The past few blogs we’ve focused on complications, tension and raising the stakes. Now we’re going to look at how that plays out by breaking down a fairy tale. We’ll begin with Goldilocks and the Three Bears.
The story typically starts out with the bears discovering their porridge is too hot and deciding to go for a walk, leaving their home unoccupied. I say typically starts out because there are many versions of this tale, each with its own quirks and variances. But let’s work with this opening as the hook. Talking bears who live in a house and eat porridge. Check. I want to read that.
There isn’t much tension present…yet. But then a girl named Goldilocks gets lost in the woods and finds the bears’ house. She knocks on the door and no one answers, so she lets herself in. This is where the tension begins. A girl is lost in the woods. She finds a house with no one home so she breaks in. Since we’ve already met the bears, this act makes us afraid for both Goldilocks (for surely a girl is not safe with a family of bears) and for the bears (for little girls, no matter how cute, can be destructive without meaning to be). This is the tension of the exposition. Besides Goldilocks has placed herself as a villain by breaking into someone else’s home without hesitation.
The fairy tale doesn’t stop there. It continues with the rising action, which is broken into three sections: the porridge tasting, chair sitting and bed sleeping.
First, Goldilocks finds the bears’ porridge and tastes each one, deeming the first too hot, the second too cold and the third one just right. The tension from this scene is found in her eating from the bears’ dinner when we know they are coming back to eat it. No one wants to eat something a stranger has been munching on and bears tend to be territorial about their food. These facts raise the tension.
Second, Goldilocks decides to sit in their chairs, usurping their place. She finds Papa Bear’s chair too hard, Mama Bear’s chair too soft and Baby Bear’s chair just right, but as she sits in his chair it breaks. Now she has eaten their food and broken the bear cub’s chair, raising the stakes from stealing food to outright vandalism and property damage.
Third, she decides to take a nap. She tries each of their beds, finding one too hard, one too soft and one just right. At this point, she climbs into Baby Bear’s bed and falls asleep, crossing the final line. On the surface this may not seem as bad as breaking a chair, but by sleeping in Baby Bear’s bed, she has violated his private space and making it her own. This is a crime of intimacy.
Each step in the story has raised the stakes and increased the tension. It works because we are not simply seeing Goldilocks do these things, but we have met the bears and can guess what it will mean to them. We also know that Goldilocks is in a bear’s house, which is not safe for little girls, no matter how precocious and presumptuous.

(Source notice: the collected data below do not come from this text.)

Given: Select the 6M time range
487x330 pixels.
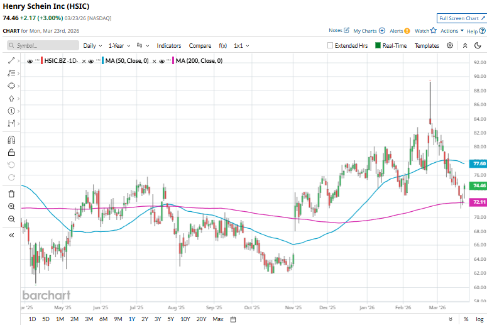Looking at the screenshot, I should click(103, 319).
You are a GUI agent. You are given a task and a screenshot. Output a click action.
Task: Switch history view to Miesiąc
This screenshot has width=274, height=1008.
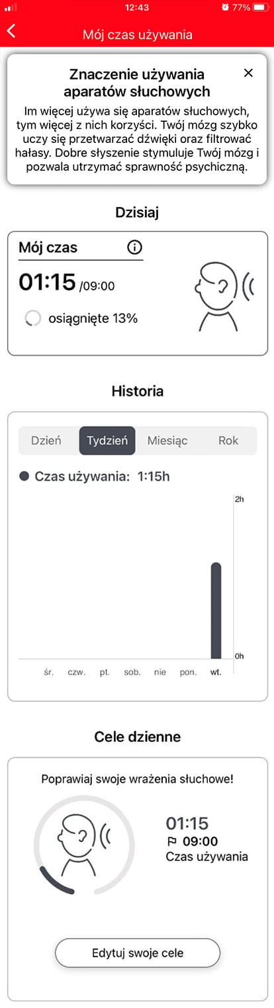click(167, 440)
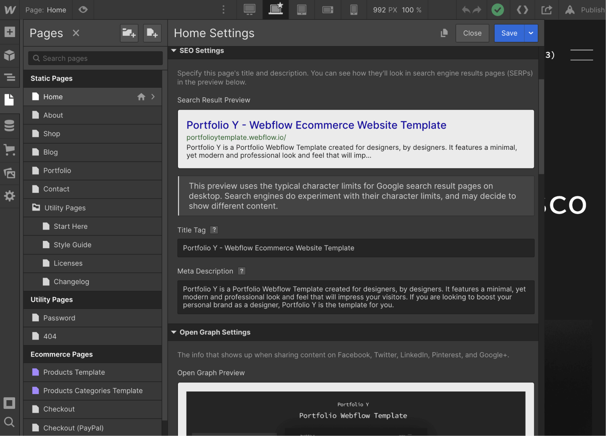
Task: Switch to mobile portrait breakpoint
Action: coord(354,9)
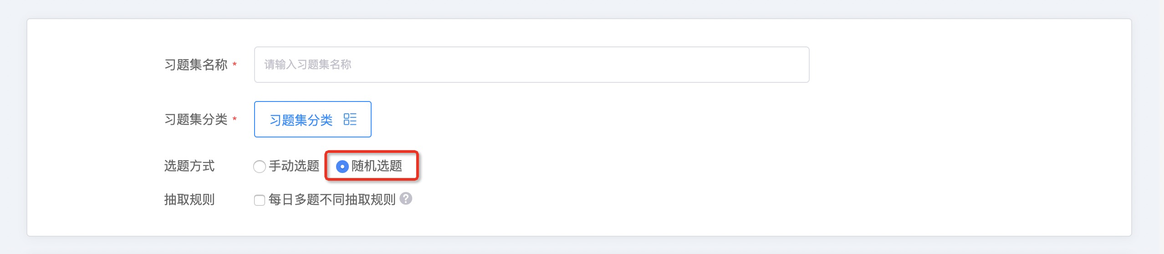Click the 抽取规则 row label
The width and height of the screenshot is (1164, 254).
pos(189,200)
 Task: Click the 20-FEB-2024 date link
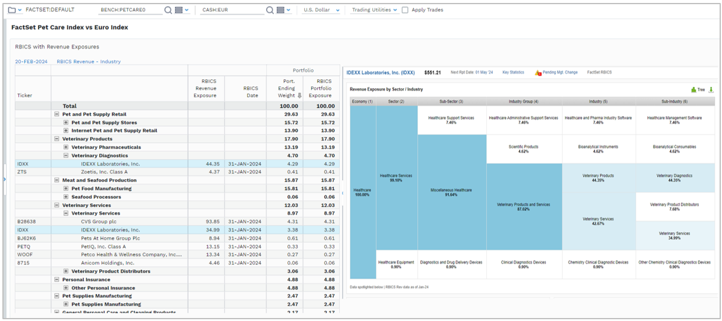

The bears return home to find their porridge eaten, their baby’s chair broken and, finally, a human girl sleeping in the baby’s bed. This is the climax—the point where only one side can come out ahead. Either the bears will reclaim their home or Goldilocks will win.
The falling action is when Goldilocks wakes to find herself surrounded by bears. We feel her fear and the bears’ anger.
The resolution changes depending on the version you read. In the more cuddly versions, Goldilocks runs away and never returns. In the original version from 1831 by Eleanor Mure, the bears throw Goldilocks in a fire, then douse her with water and finally impale her on the church steeple, which is a bit much. Years later, Robert Southey softened the tale and had her escape through a window. Since then, there have been many versions that fall between the two iconic ones. But no matter which version the storyteller chooses, it always ends with the bears alone in their house with tainted porridge, a broken chair and rumpled beds.
The moral of the story covers everything from trespassing to entitlement (it’s not Goldilock’s food, chair or bed, but she must try all three and take the best for herself) to how a person’s actions can hurt others.
The story works because of the increasing tension. If the author didn’t introduce the bears before Goldilocks showed up, the story wouldn’t work. We wouldn’t care as much about whose house she broke into or whose food she ate. It is only because we have met the bears and know they are about to return that we feel the tension.
Tension only works when there is conflict between two desires or factions. There must be a protagonist and antagonist, even if the antagonist is abstract, like an act of nature or a rigid policy. It’s the tension that raises the stakes and builds to the climax.